== SUPPLIED MATERIAL ==
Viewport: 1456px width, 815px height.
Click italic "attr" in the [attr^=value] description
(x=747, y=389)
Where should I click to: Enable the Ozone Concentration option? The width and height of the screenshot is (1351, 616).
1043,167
===
== SUPPLIED MATERIAL ==
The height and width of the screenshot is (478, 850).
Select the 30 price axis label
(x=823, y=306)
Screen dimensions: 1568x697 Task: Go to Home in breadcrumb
===
== SUPPLIED MATERIAL ==
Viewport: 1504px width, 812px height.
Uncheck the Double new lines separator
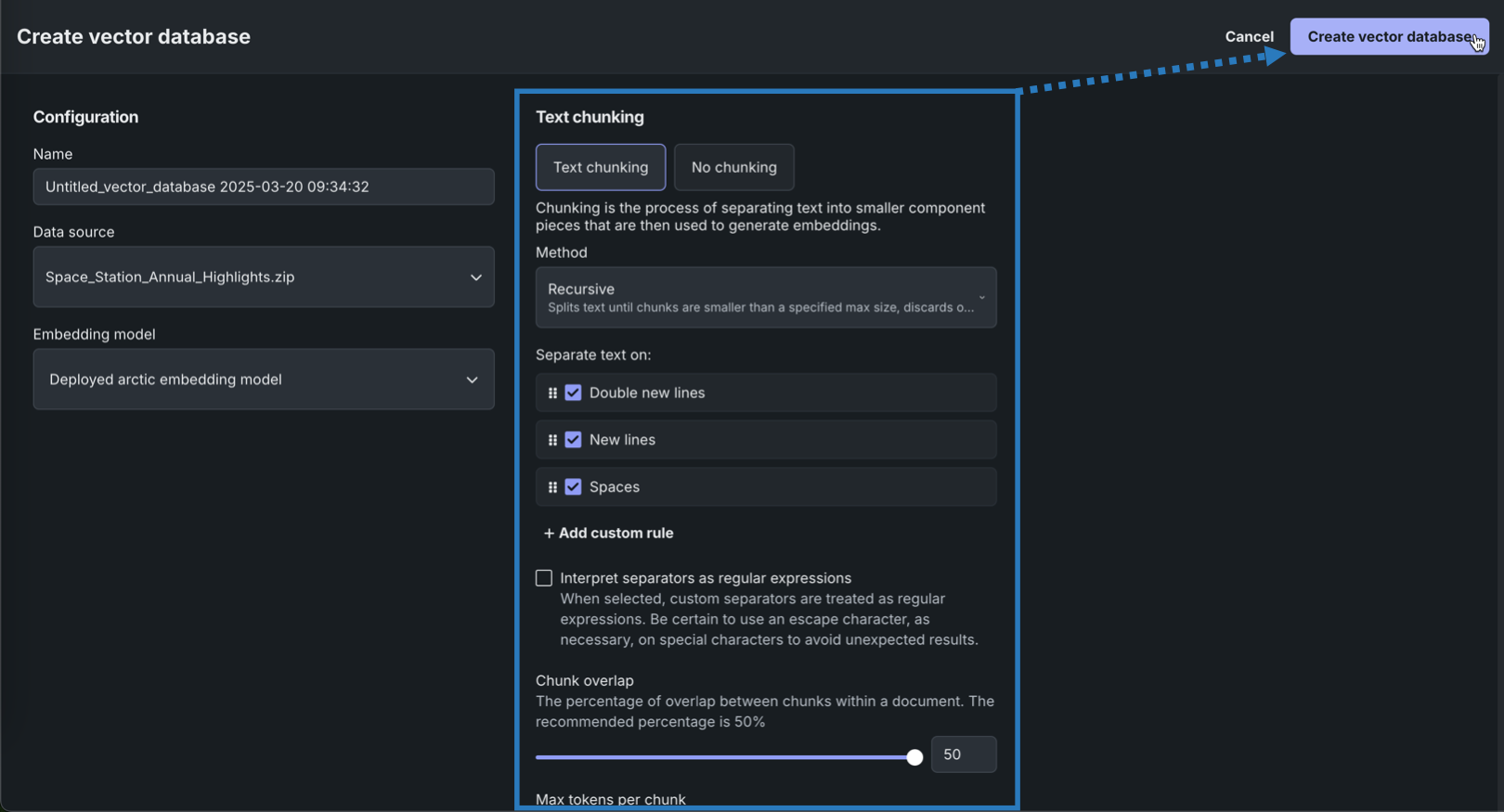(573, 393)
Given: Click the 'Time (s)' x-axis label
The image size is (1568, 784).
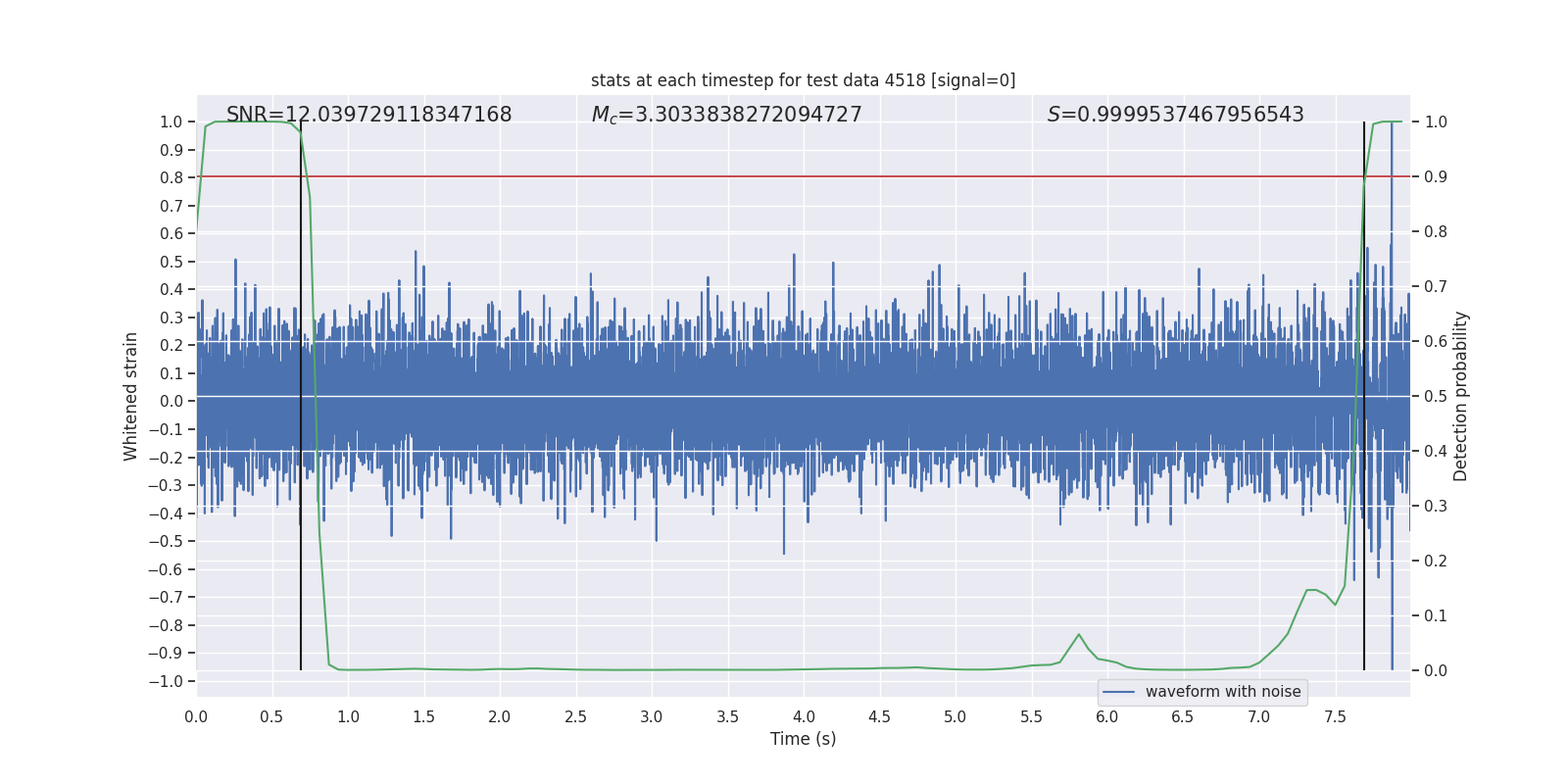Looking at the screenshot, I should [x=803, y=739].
===
▸ **TASK OBJECTIVE**: Scan the listing and copy every line where the string "Viewport" shows up.

▸ **COMPLETED EXERCISE**:
Viewport: 1456px width, 815px height.
Viewport: 1504px width, 812px height.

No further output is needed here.